Exercise requirements.
Could you print every record exactly as it stands?

[Opening Data for this task section]

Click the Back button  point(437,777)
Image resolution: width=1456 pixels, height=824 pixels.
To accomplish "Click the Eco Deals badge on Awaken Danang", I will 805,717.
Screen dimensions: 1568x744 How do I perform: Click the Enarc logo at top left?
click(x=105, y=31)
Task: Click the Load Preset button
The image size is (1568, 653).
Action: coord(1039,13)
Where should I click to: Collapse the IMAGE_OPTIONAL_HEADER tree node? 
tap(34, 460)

[Closing Data for this task section]

Exercise output.
Click the Back button  point(437,777)
Image resolution: width=1456 pixels, height=824 pixels.
To accomplish "Click the Eco Deals badge on Awaken Danang", I will 805,717.
Screen dimensions: 1568x744 How do I perform: Click the Enarc logo at top left?
click(x=105, y=31)
Task: Click the Load Preset button
The image size is (1568, 653).
Action: coord(1039,13)
Where should I click to: Collapse the IMAGE_OPTIONAL_HEADER tree node? 
tap(34, 460)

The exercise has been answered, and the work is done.